# Suggest a new camera



## rohitshubham (Oct 21, 2015)

hi,
I wanted to purchase a new point and shoot camera in the current festive season. The budget hovers around 13-14k(+/- 1K) .
After a quick surfing, i have shortlisted Nikon coolpix P530 and Canon sx410. I need a decent all round camera for general purposes.
kindly suggest new models if available.


----------



## nac (Oct 22, 2015)

P530 is a good one, go for it.


----------



## rohitshubham (Oct 25, 2015)

^ Thanks i think i am gonna go for .. BTW if i overstretch my budget and buy a DSLR, is it worth it?

- - - Updated - - -

maybe something in the range of 25k


----------



## raja manuel (Oct 25, 2015)

A DSLR shouldn't be considered as just a camera, but as a component of an ecosystem. If you are not willing to invest in this ecosystem, consisting of lenses, flashes, tripods, etc. etc. then a DSLR is not a good choice. Add to this that DSLRs are bulky, heavy, and clumsy, and their photos are rarely impressive out of camera and need a lot of time and energy in post-processing. And they can't be just put into a cupboard and used occasionally because the suffer from dust getting on the sensor, fungus on the lens, etc. It is best to invest in a DSLR once you are sure that photography will be a lifetime commitment for you.


----------



## satinder (Oct 26, 2015)

rohitshubham said:


> ^ Thanks i think i am gonna go for .. BTW if i overstretch my budget and buy a DSLR, is it worth it?
> 
> - - - Updated - - -
> 
> maybe something in the range of 25k


It is worth it if you are a dedicated enthusiast for photography.
It needs care with maintenace & effort.
It is more sturdy than point n shoot ones.
Nikon D5200 may be the best choice for you in 27k budget online with single kit lens.
You can shoot in auto mode till the time you get familiar with its controls.


----------



## rohitshubham (Oct 26, 2015)

satinder said:


> It is worth it if you are a dedicated enthusiast for photography.
> It needs care with maintenace & effort.
> It is more sturdy than point n shoot ones.
> Nikon D5200 may be the best choice for you in 27k budget online with single kit lens.
> You can shoot in auto mode till the time you get familiar with its controls.

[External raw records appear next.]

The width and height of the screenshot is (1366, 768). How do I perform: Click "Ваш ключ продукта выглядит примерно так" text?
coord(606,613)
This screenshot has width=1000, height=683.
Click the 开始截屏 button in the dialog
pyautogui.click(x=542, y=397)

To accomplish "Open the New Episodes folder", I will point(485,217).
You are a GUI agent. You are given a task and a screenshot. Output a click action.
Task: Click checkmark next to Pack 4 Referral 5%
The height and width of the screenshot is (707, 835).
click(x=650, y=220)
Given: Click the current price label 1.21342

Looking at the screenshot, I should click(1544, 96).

It's not for me but for my parents. They usually take pics when there is family gathering or outings. So, i guess a simple point and shoot is enough.


----------



## satinder (Oct 27, 2015)

rohitshubham said:


> It's not for me but for my parents. They usually take pics when there is family gathering or outings. So, i guess a simple point and shoot is enough.


Then go for Nikon 530.
No need to think more as it will be used rarely.


----------



## sujoyp (Oct 27, 2015)

i would suggest going for Advance P&S like canon S110 or sony RX100 ...they are best for parents with awesome pic quality and ease of use
I have given S90 to my parents and it takes very nice pics and very simple to use.


----------



## rohitshubham (Oct 29, 2015)

sujoyp said:


> i would suggest going for Advance P&S like canon S110 or sony RX100 ...they are best for parents with awesome pic quality and ease of use
> I have given S90 to my parents and it takes very nice pics and very simple to use.


Thanks mate but they want something similar to DSLR.

- - - Updated - - -



satinder said:


> Then go for Nikon 530.
> No need to think more as it will be used rarely.

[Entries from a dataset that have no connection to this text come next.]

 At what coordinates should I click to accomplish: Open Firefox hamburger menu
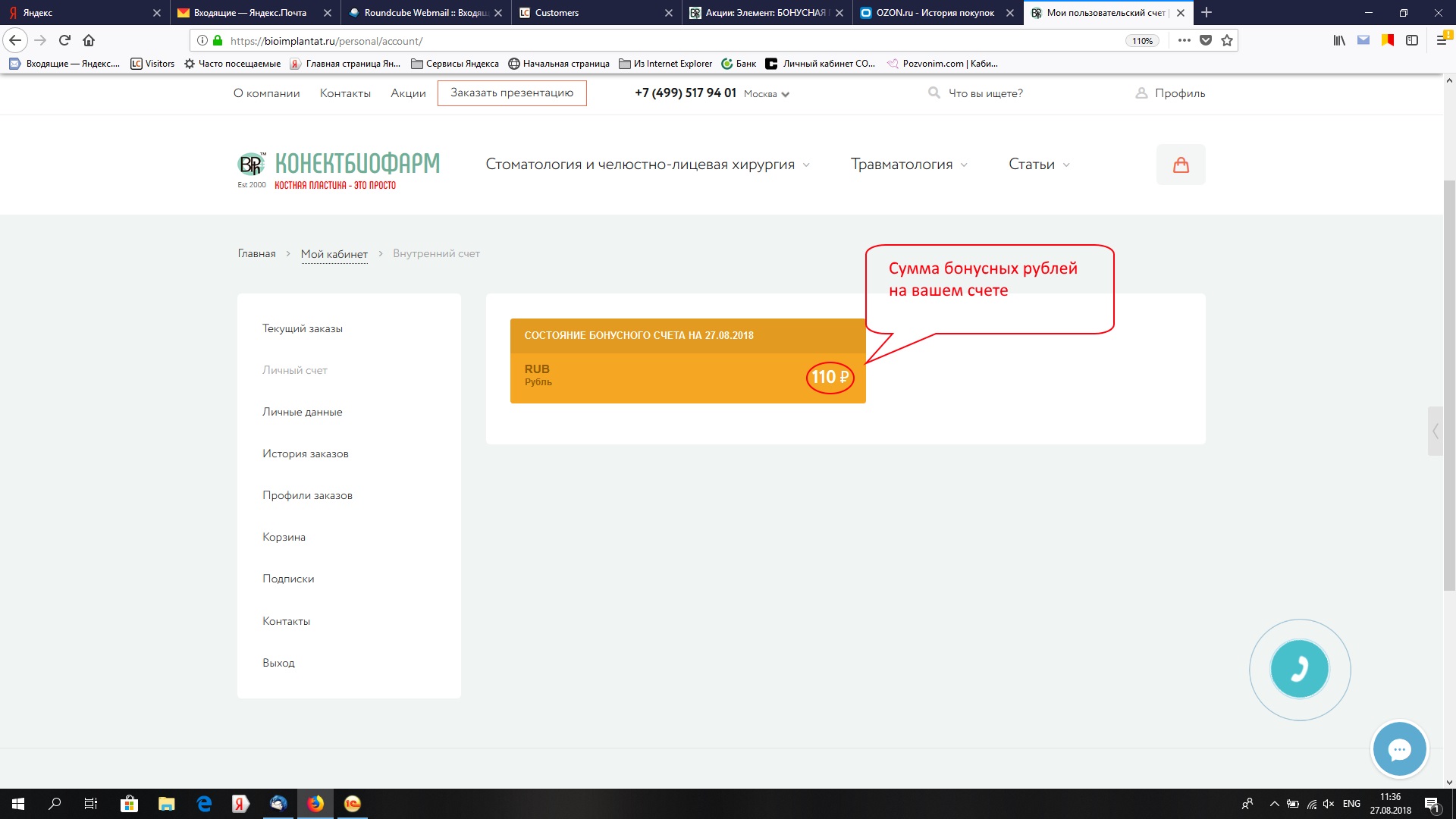(1442, 40)
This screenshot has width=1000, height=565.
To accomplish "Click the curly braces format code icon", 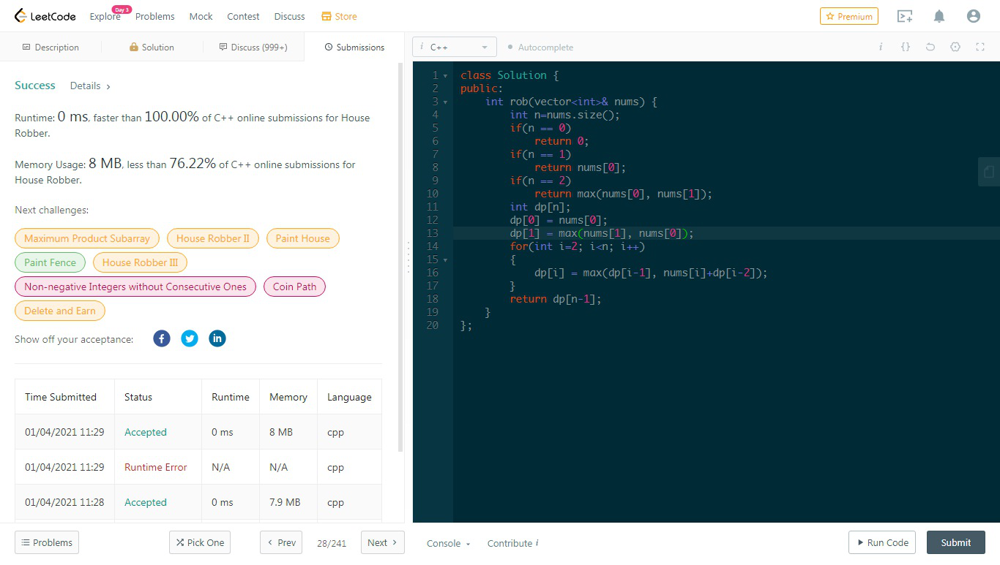I will (905, 47).
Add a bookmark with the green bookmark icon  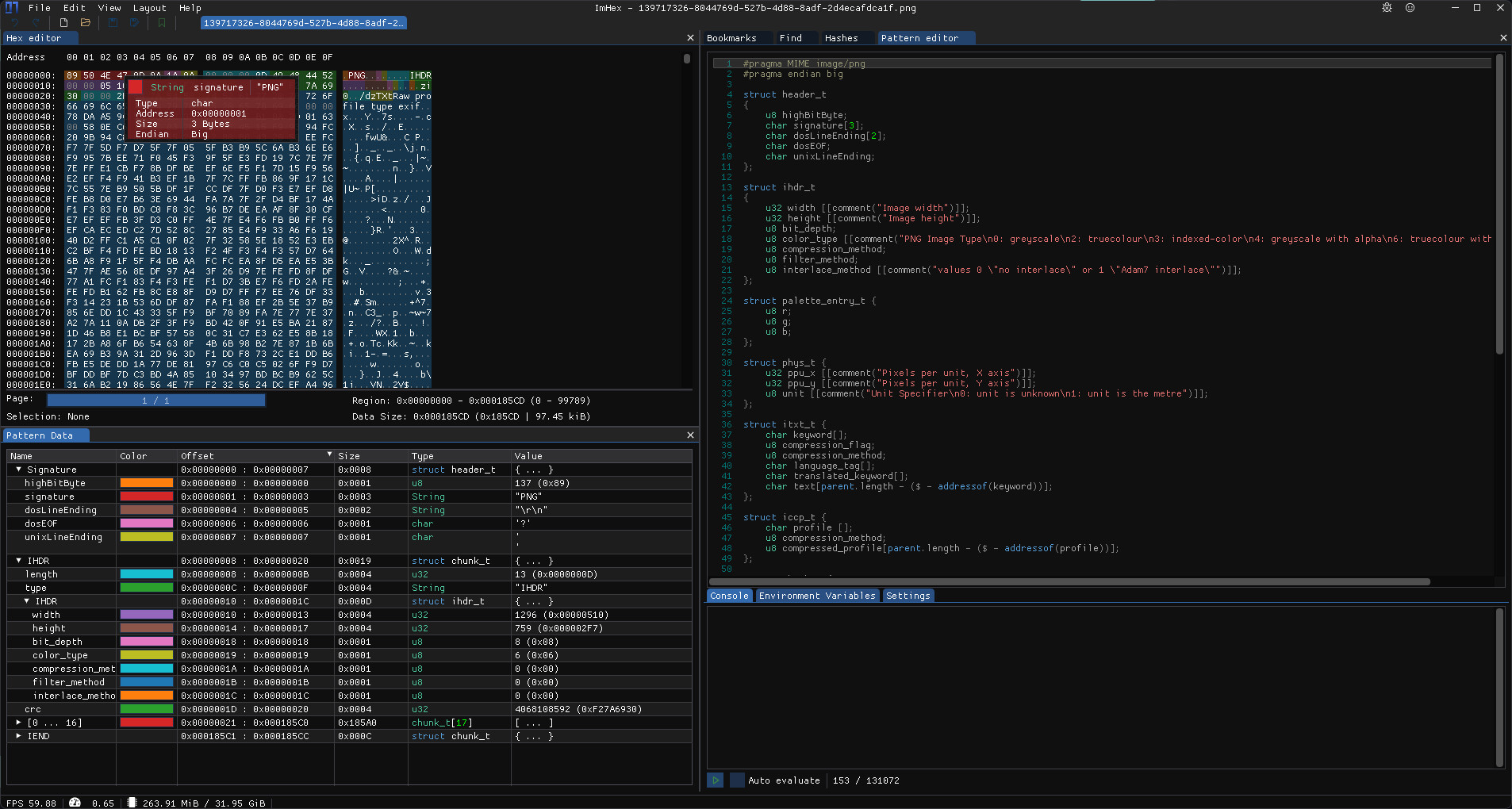coord(161,23)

Yup, since i am gonna buy locally, i will go for cheaper option between 530 and SX410.


----------



## sujoyp (Oct 29, 2015)

what you are selecting is no where near DSLR ..they are just big P&S cams ....Canon S110 and Sony RX100 can beat them easily in picture quality and ease of use and carry


----------



## rohitshubham (Oct 30, 2015)

sujoyp said:


> what you are selecting is no where near DSLR ..they are just big P&S cams ....Canon S110 and Sony RX100 can beat them easily in picture quality and ease of use and carry


I know that but they are fixed on a product which is similar to DSLR. Atleast look wise.


----------



## sujoyp (Oct 30, 2015)

as you wish


----------



## satinder (Nov 1, 2015)

rohitshubham said:


> I know that but they are fixed on a product which is similar to DSLR. Atleast look wise.


Croma is giving good discounts both online and offline these days.
Check it is 12k+ approx online croma store as Diwali Sale for Nikon 530.

Nikon Coolpix P530 16.1 MP Digital Camera Black
Rs.12K only as price shown today.


----------



## Hareesh Kumar (Feb 19, 2016)

I want more detail.


----------